MULHERES,
HOMENS, ARBUSTOS & CIPÓS.
Sigo pelo viaduto da São Carlos do
Pinhal. Ele passa sobre a 9 de julho. Devo dizer que passa também,
antes — no sentido vertical — , pelo Mirante Suplicy. Deve ser
caso único no mundo em que um mirante fica debaixo de um viaduto.
Cai um chuvisco de julho e o friozinho é digno do mês e da estação.
E, sob essa fria e grossa neblina, um paulistano passeia com seus 4
filhos, quero dizer, cães. Eu não teria nada com aquele passeio,
não fora a calçada tão estreita e cerceada, à direita, por um
murinho de concreto e, à esquerda, pelo abismo que a grade muito
baixa não atenua. Os 4 cães, ligados ao homem por cordas —
esvoaçantes no passeio público como uma menina no parque com seus
balões de gás —, não conseguem barrar minha passagem apressada,
mateiro hábil que sou nesse cipoal urbano da megalópole.
Na
esquina próxima, em que antes funcionava a matriz do Banco Real —
banco que já não mais existe e nem teve a ver com o nome da nossa
novel moeda —, os carros em movimento não me deixam atravessar.

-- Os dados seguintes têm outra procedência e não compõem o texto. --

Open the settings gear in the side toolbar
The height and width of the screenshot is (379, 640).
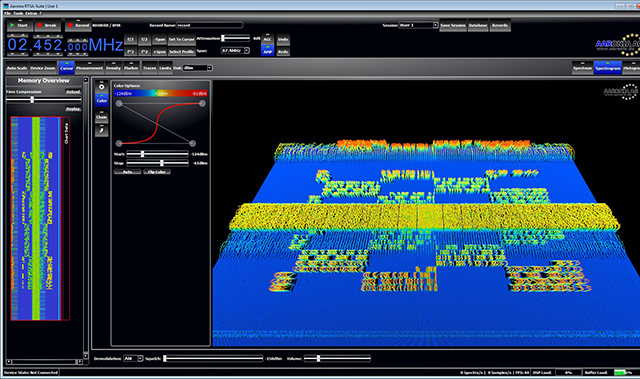tap(102, 86)
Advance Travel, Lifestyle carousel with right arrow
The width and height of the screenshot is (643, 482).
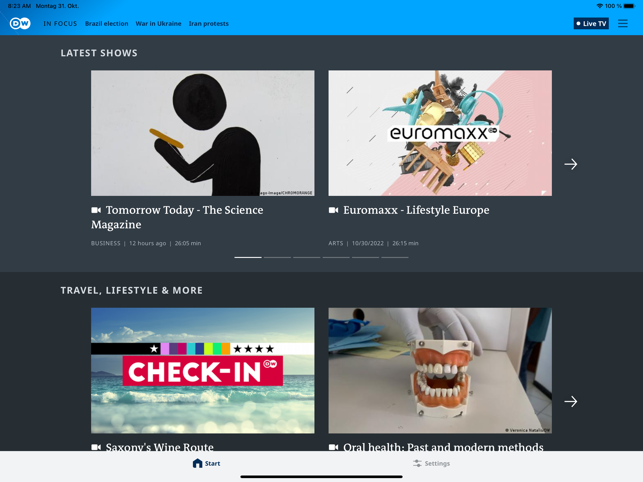[570, 401]
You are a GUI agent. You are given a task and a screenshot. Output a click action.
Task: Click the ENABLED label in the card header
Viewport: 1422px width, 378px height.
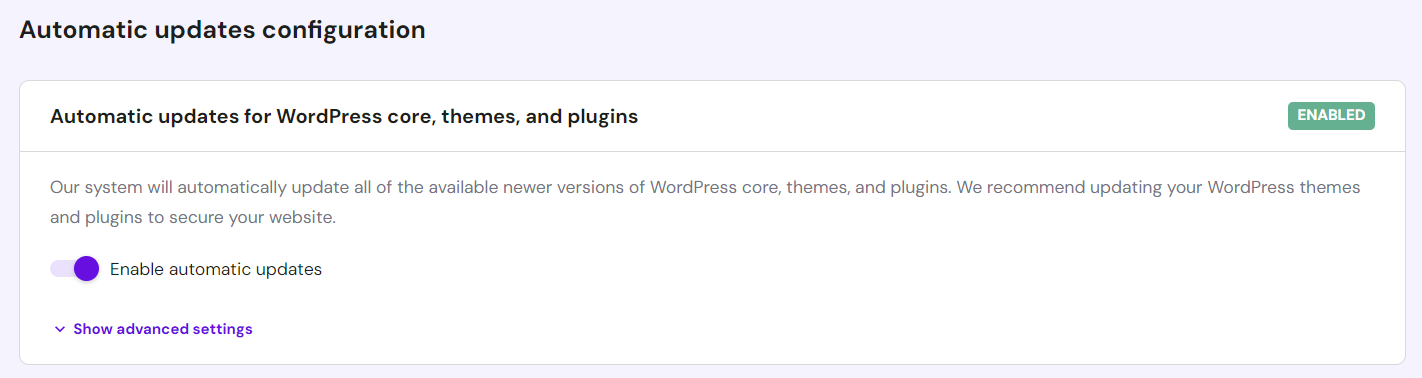point(1331,116)
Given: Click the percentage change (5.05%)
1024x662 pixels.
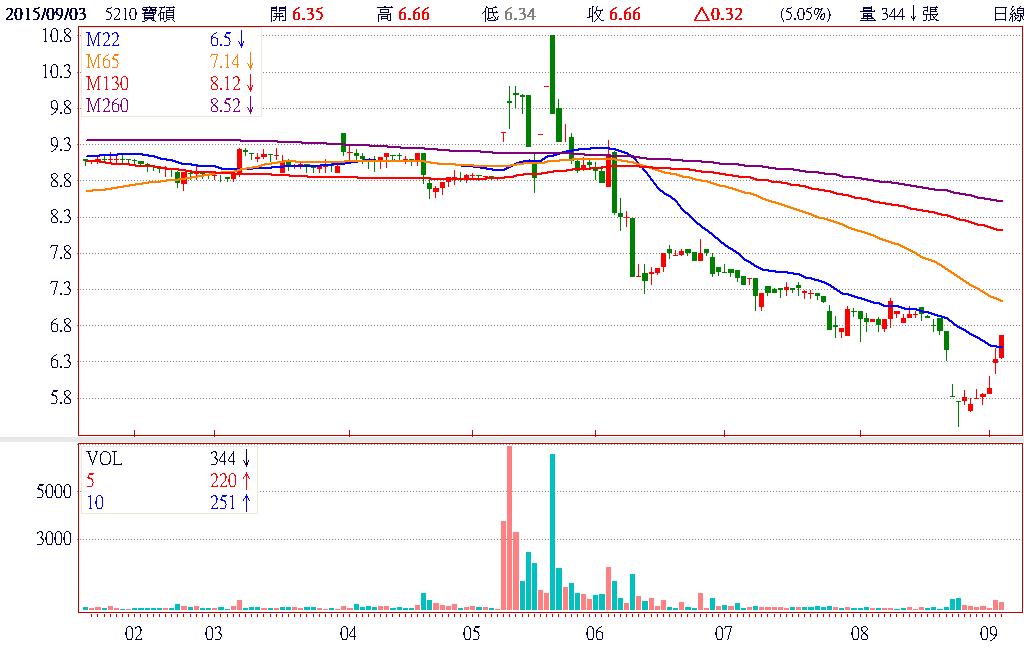Looking at the screenshot, I should 805,15.
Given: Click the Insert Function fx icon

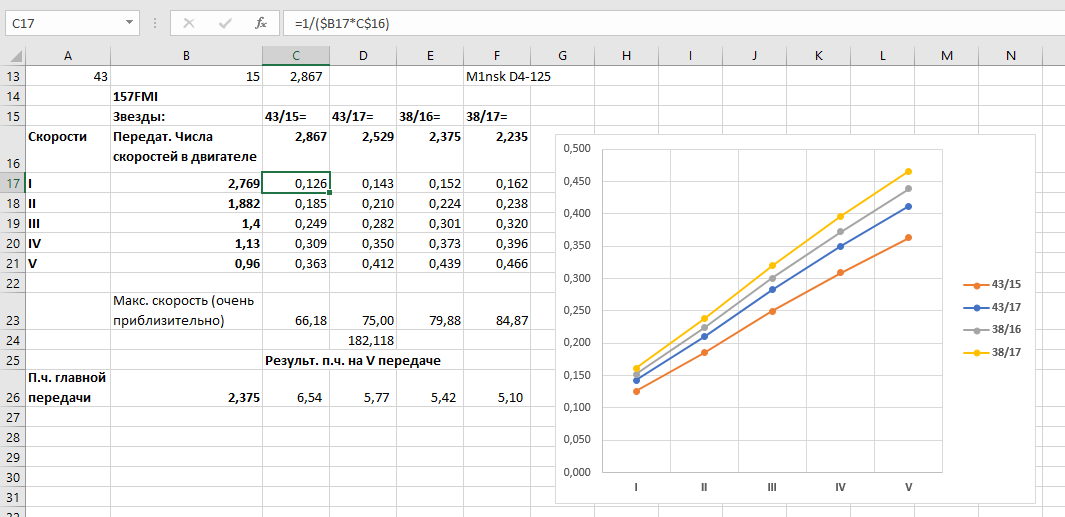Looking at the screenshot, I should pos(261,23).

Aguardo mais de 1 minuto plantado na calçada. Quando me rebelo e
avanço, dou um primeiro e temerário passo e, em seguida, um
espetacular salto à esquerda, para me livrar de um ciclista da
Rappi. Enfim, progrido uns 400 metros entre arbustos, cipós,
degraus, buracos e travessias. Pouco depois do Maksoud, uma mulher,
um homem e uma criança ocupam meia calçada, sentados
transversalmente com as pernas estendidas, como quem faz alongamento
na academia. Ergo os olhos mareados e dou com uma placa onde leio um
FH bem grande e, no rodapé, bem pequeno, “funeralhome”. Estão
em frente a um casarão onde, há meio século, viveu uma próspera
família burguesa e hoje hospeda cadáveres.
Um
citadino conseguiria, talvez, atravessar uma floresta, mas saindo do
outro lado todo arranhado, certamente.
Um
matuto conseguiria, talvez, atravessar a cidade, embora saísse do
outro lado todo esfolado, com certeza.
Este
e aquele com o corpo e a alma em pedaços.